The Temba, also known as Kotokoli, are a complex and heterogeneous ethnic group, composed by a native rural population, as well as merchants, shepherds and skilled knights.

The alternative names for the Temba are Tem, Tim, Tembia and, as already mentioned, Kotokoli.

The Temba have no traditions and a highly developed culture, that has its roots in a distant past, this can be attributed to the strong ethnic mixture that has been created over the years with the different migratory waves.

The myths and rituals that belonged to the indigenous peoples, before the arrival of the other ethnic groups, were not maintained, for example the ceremonies of collective initiation no longer exist.

The Temba have adhered to the animistic beliefs, similar to those of the neighboring populations, including the belief in a creator god, the presence of different kind of benevolent and evil spirits, the worship of ancestors and the belief in reincarnation.

These influences, due to the various migrations, affect the structure of the village, the benevolent but invisible spirits are the arzini, the Temba represent them, using some materials, for visibility; in this way they create objects, known as lezazi, such as the conical mounds placed at the entrance of the housing complex or figures carved in wood or made of clay, that are kept within the walls of the village.

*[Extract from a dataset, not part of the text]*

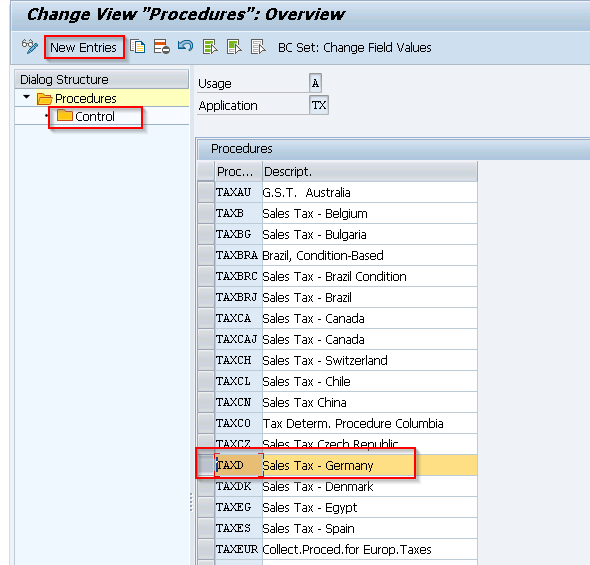The height and width of the screenshot is (565, 590).
Task: Click the New Entries button
Action: click(84, 47)
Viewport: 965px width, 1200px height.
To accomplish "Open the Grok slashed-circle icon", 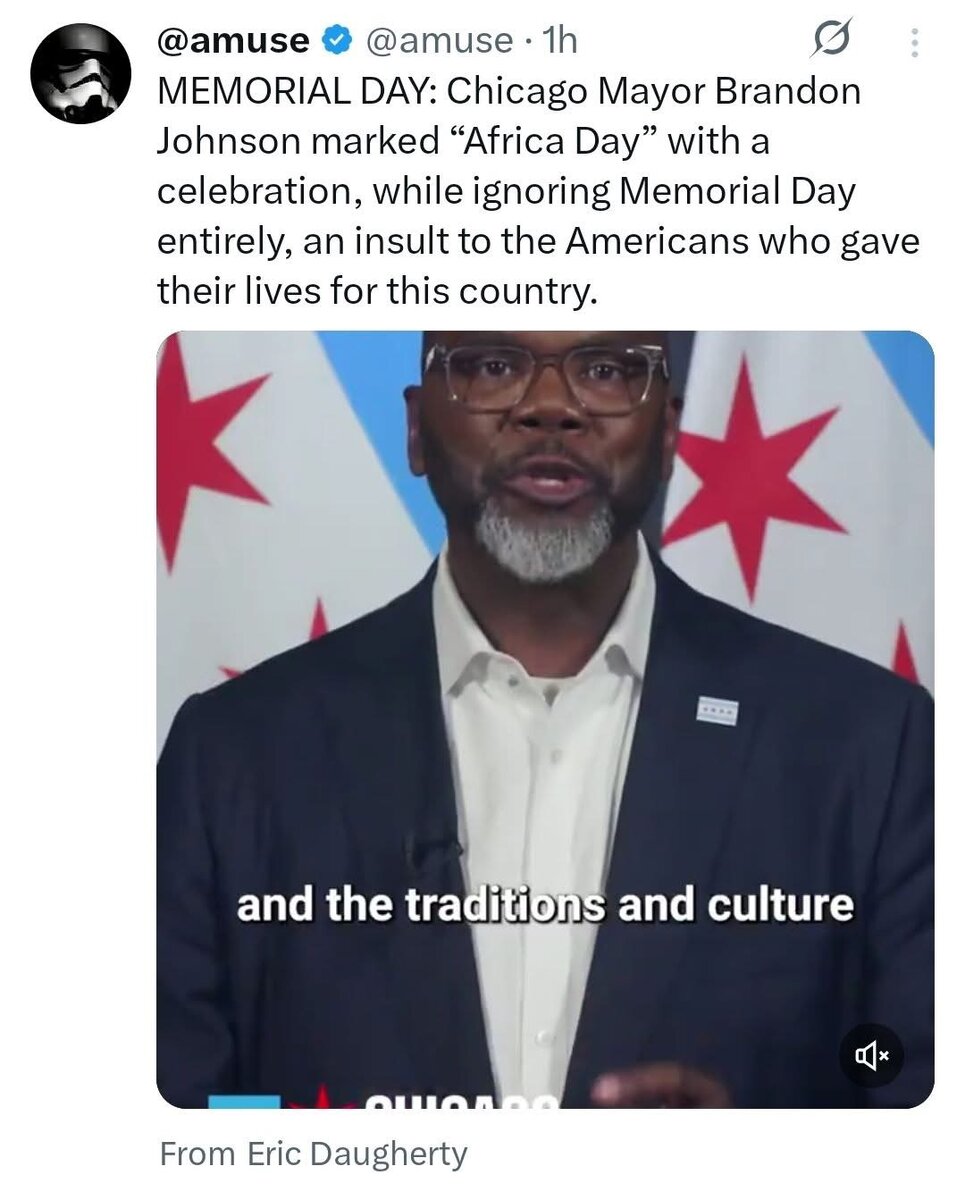I will click(x=831, y=41).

These figures do not represent the ancestors but the spirits that protect against diseases and other misfortunes.

Even the ancestors are present in the Temba housing complex, they occupy a place of prestige, in the middle of the courtyard, here in fact there is a tomb, where the deceased of the family are buried.

The dead continue to be present in people's lives and the tomb is used as a comfortable base to deposit everyday objects and sometimes even for food.

The village, or rather the housing complex, is formed by a series of huts placed in circle to enclose the central courtyard, where the sepulcher is placed; another characteristic of the Temba villages is the presence of a large tree.

The huts are in fact placed near a baobab or a mango tree that, in addition to providing shade, provides high-protein fruits.

There are several sculptures attributed to the Temba, but these belong to a very early stage in the history of this population, today the tradition of making statues has been lost and there is no information on the function of these great sculptures, if they also served as lezazi or if they had different purposes, perhaps they represented a clan or a village, but these are only assumptions.

A feature of the iconography of these figures is the cylindrical basic shape, typical of all the Northern Togo figures, and in particular the angled forearms in which the hands join at the height of the genitals.

Statues have been found that portray many more details of the face and body, often a high ridge is exposed that can be in line with the nasal bridge; however, the statues attributed to the Temba show no scarification.